Проходят сроки, достаточные, чтобы обжиться: в городе, в отеле, в стране, в окопах, под мостом, в столовой на диване.
Сережа Милютин спешит к Горфункелю, которого уже не заставал три раза. Государства, города и диваны… Горфункель откидывается в кресле за письменным столом грушевого дерева, кабинет заполнен сафьяновой мебелью и устлан коврами. Горфункель согласен, что карточка банкира Гордона — большая рекомендация для молодого человека, желающего заработать, но и сам Горфункель видит людей насквозь.
— Вы теперь — маленький Малютин, я бы сказал — Малюткин, Малюськин, но вы хотите стать Большутиным. Во-первых, не имейте дела с честными людьми. Гоните их во что глаза глядят, пока они вас не надули! Имейте дело только с жуликами, потому что они вас тоже надуют. Хотите разницу? — имейте: жулик вас надует, но он сделает афер, и вы все-таки получите что-нибудь такое. Честный человек вас надует, но он и себя надует, он ничего не сделает, и вы получите вовсе кукиш! Так говорит Горфункель!

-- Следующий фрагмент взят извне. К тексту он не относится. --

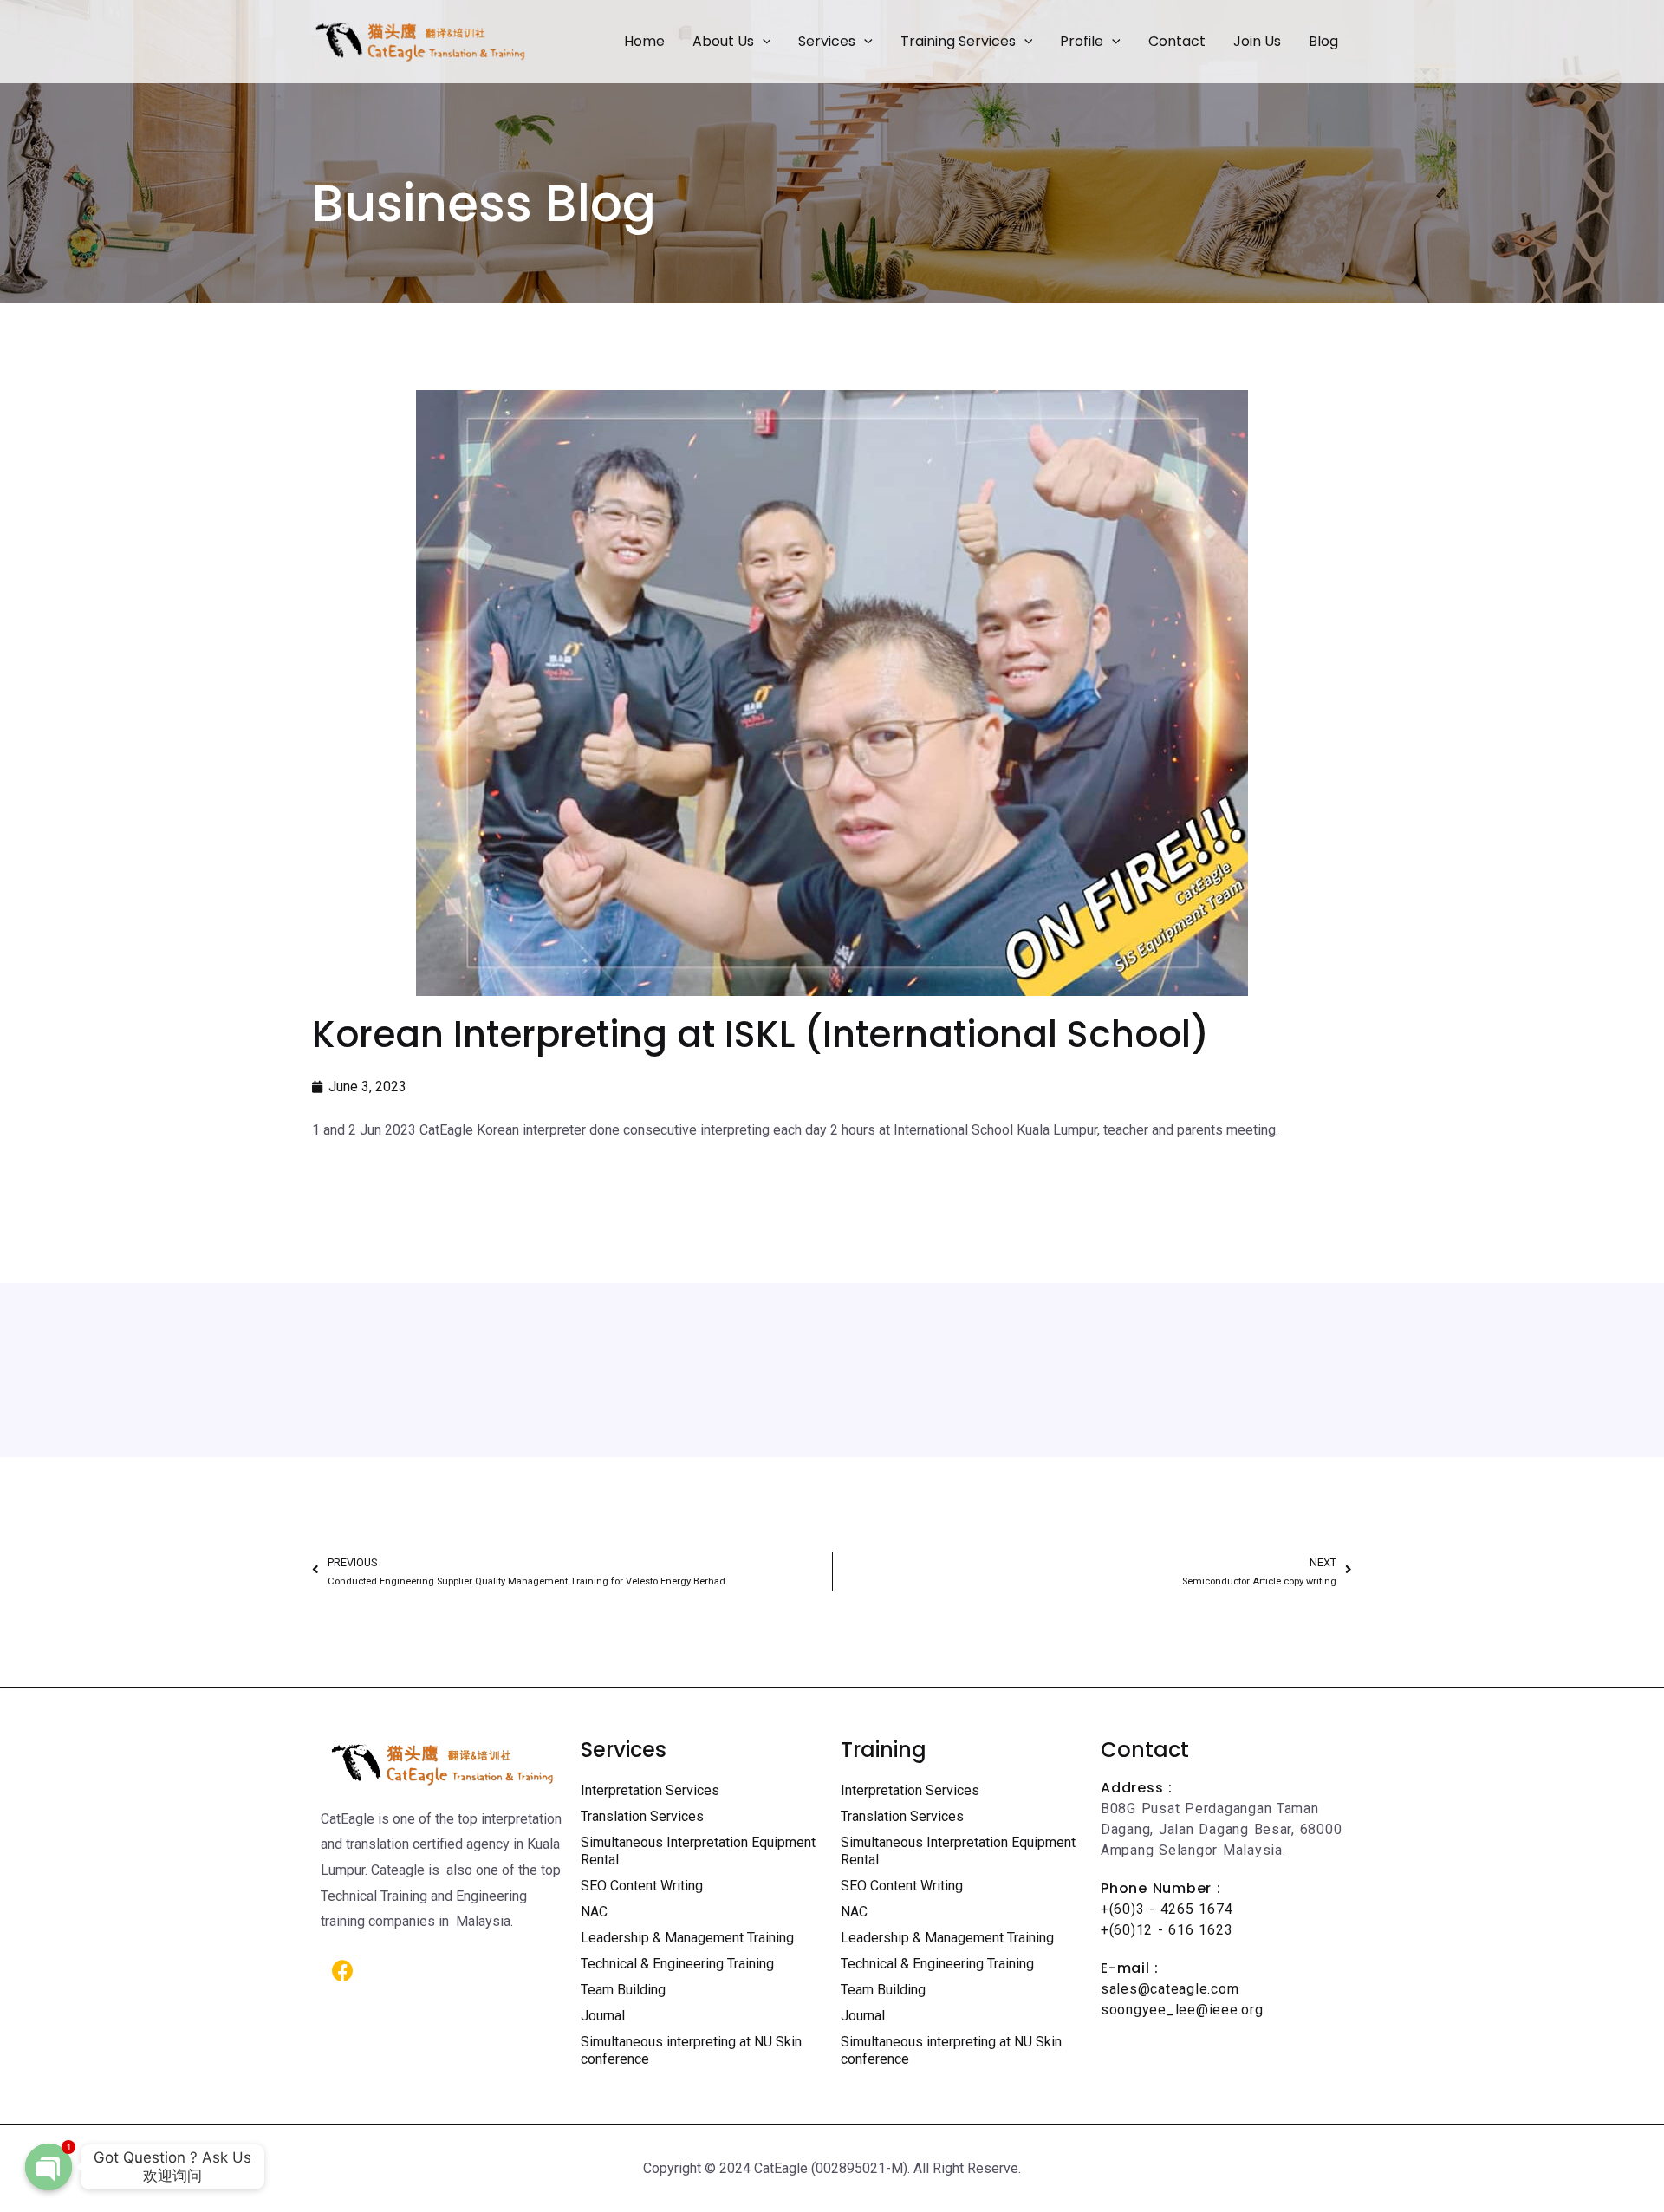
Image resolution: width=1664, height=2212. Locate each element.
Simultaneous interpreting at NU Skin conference (691, 2050)
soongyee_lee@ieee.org (1182, 2009)
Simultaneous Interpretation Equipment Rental (698, 1851)
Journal (603, 2015)
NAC (594, 1911)
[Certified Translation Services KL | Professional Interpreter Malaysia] (420, 40)
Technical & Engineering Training (677, 1963)
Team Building (623, 1989)
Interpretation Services (650, 1790)
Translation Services (642, 1816)
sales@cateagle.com (1169, 1989)
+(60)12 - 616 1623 (1166, 1930)
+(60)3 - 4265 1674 (1166, 1909)
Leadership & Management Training (687, 1937)
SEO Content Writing (642, 1885)
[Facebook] (342, 1970)
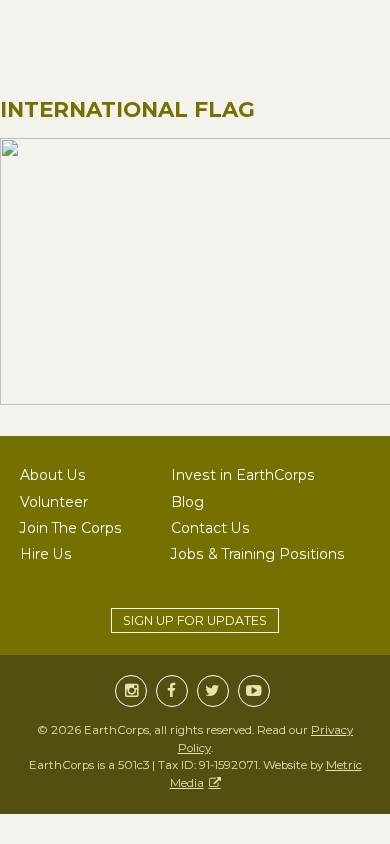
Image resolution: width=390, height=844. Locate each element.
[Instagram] (131, 691)
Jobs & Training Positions (258, 554)
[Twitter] (213, 691)
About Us (53, 475)
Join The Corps (71, 528)
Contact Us (210, 528)
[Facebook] (172, 691)
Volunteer (54, 502)
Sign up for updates (195, 620)
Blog (187, 502)
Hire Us (46, 554)
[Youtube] (254, 691)
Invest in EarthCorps (243, 475)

Вскочив из-за стола, Горфункель кружится по комнате, по мягким имитациям текинских узоров, размахивает маленькими ручками так, что они одновременно видны на столе и под столом, справа и слева от Милютина, под самым его носом и в дальнем углу кабинета. Сережа Милютин следит за его руками, как следят за полетом мухи, которую не удается поймать. Остановившись, Горфункель в упор спрашивает Милютина, вытаращив глаза:
— Вы можете закупать клеенку? На клеенке вы сделаете миллионки!
Снова прыгают руки, и снова желтые ботинки в парусиновых гетрах мелькают по текинским узорам.
— А бьенто!
Сережа Милютин спускается по ковровой лестнице и слышит над собой голос Горфункеля:
— Молодой человек! вы можете написать книгу про польском искусстве?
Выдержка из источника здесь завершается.